It’s a seemingly innocuous question: “So, what do you do?”
It’s generally meant well, and asked by people who are genuinely interested in learning more about you – but if you’re unemployed this can be the question you dread most in casual conversation.
As a culture, we put a lot of emphasis on what people do (or don’t do) for a living, and when you’re unemployed it can be easy to fall into the trap of feeling “less than” simply because you’re not currently working.
As a person, you’re so much more than your job title – or lack thereof. Instead of letting this question get you down, use it. Here are some ideas to reframe your employment status, and turn the question “what do you do?” into a meaningful conversation.
Give a professional bio
It may be tempting to use every new meeting as a networking opportunity, but remember that you need to build up an actual relationship before straight out asking for a favor.

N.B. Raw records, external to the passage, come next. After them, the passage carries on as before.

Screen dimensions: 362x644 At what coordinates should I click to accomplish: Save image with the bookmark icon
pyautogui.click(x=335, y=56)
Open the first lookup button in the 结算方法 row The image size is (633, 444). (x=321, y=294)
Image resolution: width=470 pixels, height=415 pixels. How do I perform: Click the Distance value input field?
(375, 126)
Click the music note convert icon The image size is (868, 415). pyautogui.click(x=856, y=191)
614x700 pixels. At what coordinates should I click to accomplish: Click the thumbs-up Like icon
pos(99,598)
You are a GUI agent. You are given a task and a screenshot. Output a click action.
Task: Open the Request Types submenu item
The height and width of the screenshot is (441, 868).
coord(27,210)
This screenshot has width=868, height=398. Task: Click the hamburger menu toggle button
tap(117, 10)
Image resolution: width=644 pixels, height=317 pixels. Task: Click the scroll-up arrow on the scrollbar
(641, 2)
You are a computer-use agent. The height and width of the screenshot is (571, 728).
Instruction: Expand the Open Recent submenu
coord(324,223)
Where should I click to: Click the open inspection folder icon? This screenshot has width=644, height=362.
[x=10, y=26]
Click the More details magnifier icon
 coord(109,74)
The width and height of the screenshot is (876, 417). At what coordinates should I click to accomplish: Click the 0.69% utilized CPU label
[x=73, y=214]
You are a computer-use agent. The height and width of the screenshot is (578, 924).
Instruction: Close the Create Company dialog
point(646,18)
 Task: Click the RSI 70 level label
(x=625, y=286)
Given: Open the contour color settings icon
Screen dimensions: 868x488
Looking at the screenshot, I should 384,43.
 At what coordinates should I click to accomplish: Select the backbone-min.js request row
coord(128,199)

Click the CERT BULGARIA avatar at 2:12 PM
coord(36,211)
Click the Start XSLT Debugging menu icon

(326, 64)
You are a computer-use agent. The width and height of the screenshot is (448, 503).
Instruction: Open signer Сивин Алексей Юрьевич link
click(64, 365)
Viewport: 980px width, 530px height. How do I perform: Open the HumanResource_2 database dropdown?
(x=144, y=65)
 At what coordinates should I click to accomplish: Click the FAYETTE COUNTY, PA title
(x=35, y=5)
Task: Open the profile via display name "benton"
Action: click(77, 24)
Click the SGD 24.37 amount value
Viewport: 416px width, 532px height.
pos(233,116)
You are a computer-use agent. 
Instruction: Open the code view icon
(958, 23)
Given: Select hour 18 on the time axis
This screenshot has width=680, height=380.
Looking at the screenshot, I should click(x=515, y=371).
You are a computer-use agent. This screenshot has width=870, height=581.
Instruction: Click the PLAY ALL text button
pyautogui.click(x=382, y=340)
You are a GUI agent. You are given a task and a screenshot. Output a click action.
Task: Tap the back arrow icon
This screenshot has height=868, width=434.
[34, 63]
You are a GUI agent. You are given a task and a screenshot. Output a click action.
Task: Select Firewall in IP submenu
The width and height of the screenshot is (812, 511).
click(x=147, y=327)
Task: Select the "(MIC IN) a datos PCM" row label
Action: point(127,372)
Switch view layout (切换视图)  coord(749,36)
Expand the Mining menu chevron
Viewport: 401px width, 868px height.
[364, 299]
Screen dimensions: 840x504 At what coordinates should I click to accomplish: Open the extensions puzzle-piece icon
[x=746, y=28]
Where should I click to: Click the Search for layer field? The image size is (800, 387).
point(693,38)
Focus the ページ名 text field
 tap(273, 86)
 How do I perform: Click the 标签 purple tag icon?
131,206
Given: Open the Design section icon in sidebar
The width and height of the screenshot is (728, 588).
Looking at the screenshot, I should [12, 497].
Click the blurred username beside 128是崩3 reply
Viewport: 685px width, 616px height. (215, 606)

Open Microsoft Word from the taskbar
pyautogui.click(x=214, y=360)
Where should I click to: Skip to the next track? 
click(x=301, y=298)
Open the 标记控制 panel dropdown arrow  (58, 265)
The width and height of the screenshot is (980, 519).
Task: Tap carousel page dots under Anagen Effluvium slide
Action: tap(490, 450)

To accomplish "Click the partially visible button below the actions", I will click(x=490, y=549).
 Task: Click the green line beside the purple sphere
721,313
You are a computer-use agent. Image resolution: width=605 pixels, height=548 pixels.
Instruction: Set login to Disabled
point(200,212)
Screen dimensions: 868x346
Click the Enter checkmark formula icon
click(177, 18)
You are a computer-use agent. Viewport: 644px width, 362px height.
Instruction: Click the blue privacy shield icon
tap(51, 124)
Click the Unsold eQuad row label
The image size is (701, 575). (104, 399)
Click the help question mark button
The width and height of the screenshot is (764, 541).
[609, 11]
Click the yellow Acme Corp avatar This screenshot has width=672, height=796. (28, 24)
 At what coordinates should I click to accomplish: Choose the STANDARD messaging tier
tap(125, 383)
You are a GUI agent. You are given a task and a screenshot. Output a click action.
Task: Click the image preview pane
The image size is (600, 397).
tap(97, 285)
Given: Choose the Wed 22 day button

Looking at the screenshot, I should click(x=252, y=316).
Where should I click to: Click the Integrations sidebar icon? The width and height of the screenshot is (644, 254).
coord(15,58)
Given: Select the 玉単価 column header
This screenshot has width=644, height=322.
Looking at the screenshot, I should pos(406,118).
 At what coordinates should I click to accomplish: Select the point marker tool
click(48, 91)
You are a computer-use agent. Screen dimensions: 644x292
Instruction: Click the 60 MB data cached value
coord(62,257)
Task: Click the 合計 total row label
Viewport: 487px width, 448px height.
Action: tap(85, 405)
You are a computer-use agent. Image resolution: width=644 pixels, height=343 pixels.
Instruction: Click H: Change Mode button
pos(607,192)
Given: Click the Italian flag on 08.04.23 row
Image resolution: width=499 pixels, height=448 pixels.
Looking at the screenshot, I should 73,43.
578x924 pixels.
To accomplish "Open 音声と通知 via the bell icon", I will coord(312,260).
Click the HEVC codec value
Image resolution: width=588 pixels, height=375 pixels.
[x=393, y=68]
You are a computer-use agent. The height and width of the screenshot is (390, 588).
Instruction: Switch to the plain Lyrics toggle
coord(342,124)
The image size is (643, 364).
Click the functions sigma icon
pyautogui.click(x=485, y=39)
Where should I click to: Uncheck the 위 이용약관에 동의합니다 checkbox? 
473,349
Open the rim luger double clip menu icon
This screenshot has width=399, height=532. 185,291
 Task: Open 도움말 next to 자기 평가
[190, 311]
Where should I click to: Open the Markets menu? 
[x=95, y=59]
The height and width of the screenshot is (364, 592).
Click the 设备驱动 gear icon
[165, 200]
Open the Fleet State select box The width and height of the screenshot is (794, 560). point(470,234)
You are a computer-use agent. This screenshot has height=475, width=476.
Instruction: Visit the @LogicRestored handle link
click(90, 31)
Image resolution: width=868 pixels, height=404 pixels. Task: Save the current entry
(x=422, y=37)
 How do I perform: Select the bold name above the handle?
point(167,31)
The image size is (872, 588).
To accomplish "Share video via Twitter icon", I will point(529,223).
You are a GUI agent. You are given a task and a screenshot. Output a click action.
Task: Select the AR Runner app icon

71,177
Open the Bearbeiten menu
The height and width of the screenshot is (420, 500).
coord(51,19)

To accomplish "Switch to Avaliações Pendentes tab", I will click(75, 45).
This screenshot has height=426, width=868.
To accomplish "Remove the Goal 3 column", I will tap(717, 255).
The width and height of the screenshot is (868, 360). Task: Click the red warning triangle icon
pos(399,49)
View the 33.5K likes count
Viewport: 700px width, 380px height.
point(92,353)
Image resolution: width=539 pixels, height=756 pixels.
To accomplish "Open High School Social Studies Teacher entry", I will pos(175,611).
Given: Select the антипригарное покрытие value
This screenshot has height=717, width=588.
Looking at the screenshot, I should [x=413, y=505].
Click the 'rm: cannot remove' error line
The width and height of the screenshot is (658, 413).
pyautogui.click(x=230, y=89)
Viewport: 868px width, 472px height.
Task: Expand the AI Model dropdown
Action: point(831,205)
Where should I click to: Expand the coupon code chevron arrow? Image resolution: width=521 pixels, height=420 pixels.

Instead of saying, “I’m looking for work, know of any?”, give your new contact a brief (brief!) professional bio, and let him or her know what type of work you’re currently looking for. If the two of you hit it off, your contact may volunteer leads without you having to ask.
Tell your new contact what field you worked in and the types of opportunities you’re looking to pursue right now. If you’re really not sure what your next step will be, say, “I’m exploring my options, but I’m really interested in a job that gets me outdoors/where I can be creative/in nonprofits.”
This could lead to a much more productive line of conversation, and maybe even spark some more ideas for you.
Put yourself in charge
Instead of launching into the whole sordid tale about company layoffs and how long you’ve been looking, say something along the lines of, “I’m taking some time to consider my next step.” Or, “I’m on sabbatical to consider a career change.”
After all, you may not have been in control when you lost your job, but you’re completely in control of what you’re doing with your life now. Reframing your situation as something you chose can help shake that feeling of disempowerment and frustration that sometimes comes with unemployment, and it might even impress your new contact with how proactive you are.
Answer with what you’re actually doing right now
One woman I met at a networking event told me that she was in the middle of an extended adult summer camp when I asked what she did. She was throwing out feelers for work, and planned to dive into the job search fully at the end of the summer, but at the time she was enjoying as many outdoors activities as she could. She was giving herself the vacation she never took at her last job.
Use this opportunity to showcase what you’re really passionate about. Maybe you’re taking your unexpected downtime to volunteer at a charity, or learn a new skill, or tackle a passion project. Just share your passions, and any awkwardness about your employment status will be washed away.
Deflect the question
If you really don’t want to talk about it, simply say “I’m transitioning right now,” or “I’m in between jobs,” and then change the topic by asking the other person about themselves. This sends a clear signal that you’re not interested in further questions, without bringing an air of desperation into the conversation.
Or, sidestep the issue of your employment with something like, “I’m in finance,” before changing the subject. This will let them happily believe you mean you’re employed in finance.
You could even inject a bit of humor into the conversation, by saying something like, “Well, that’s enough shop talk for now! Did you catch the game last night?”
Whatever your answer, stay focused on the positive. That’s what your conversation partner will remember about you – not what your employment status is.